This notebook provides a workflow for analyzing an uploaded NDVI raster. It includes steps to:

1.  Upload and load the raster data.
2.  Handle NoData values.
3.  Calculate and visualize the distribution of valid NDVI values using a histogram.
4.  Calculate and display the mean and standard deviation, and add lines to the histogram representing these statistics.
5.  Calculate the Median Absolute Deviation (MAD) and robust standard deviation.
6.  Perform a test to determine the appropriateness of using standard z-scores.
7.  Visualize the distribution of NDVI values with lines representing the median and robust standard deviations.

## Z-score vs. Robust Z-score Discussion

Standard z-scores measure how many standard deviations a data point is from the mean. They are appropriate for data that is normally distributed or close to normal.

Robust z-scores, on the other hand, measure how many robust standard deviations a data point is from the median. They are calculated using the Median Absolute Deviation (MAD) to estimate the spread of the data.

Page and screen pointing listing:
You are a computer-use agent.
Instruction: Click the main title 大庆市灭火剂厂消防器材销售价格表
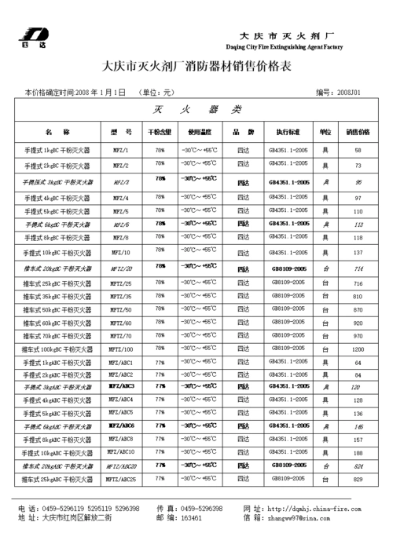pyautogui.click(x=196, y=68)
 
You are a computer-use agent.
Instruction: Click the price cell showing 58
pyautogui.click(x=358, y=150)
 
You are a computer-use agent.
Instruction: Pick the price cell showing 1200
pyautogui.click(x=358, y=349)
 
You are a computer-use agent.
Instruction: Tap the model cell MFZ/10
pyautogui.click(x=122, y=253)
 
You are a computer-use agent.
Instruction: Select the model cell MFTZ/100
pyautogui.click(x=122, y=349)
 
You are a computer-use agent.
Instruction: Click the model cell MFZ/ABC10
pyautogui.click(x=122, y=452)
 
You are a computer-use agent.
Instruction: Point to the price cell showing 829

TASK TO CARRY OUT:
Using the NDVI notebook text above, decide whether each statement agrees with it, answering yes or no and quoting the words that settle it: (a) Robust z-scores are measured from the mean. (b) Standard z-scores suit data that is normally distributed or close to normal. (c) The workflow includes a step for handling NoData values.

SOLUTION:
(a) No: "measure how many robust standard deviations a data point is from the median."
(b) Yes: "They are appropriate for data that is normally distributed or close to normal."
(c) Yes: "Handle NoData values."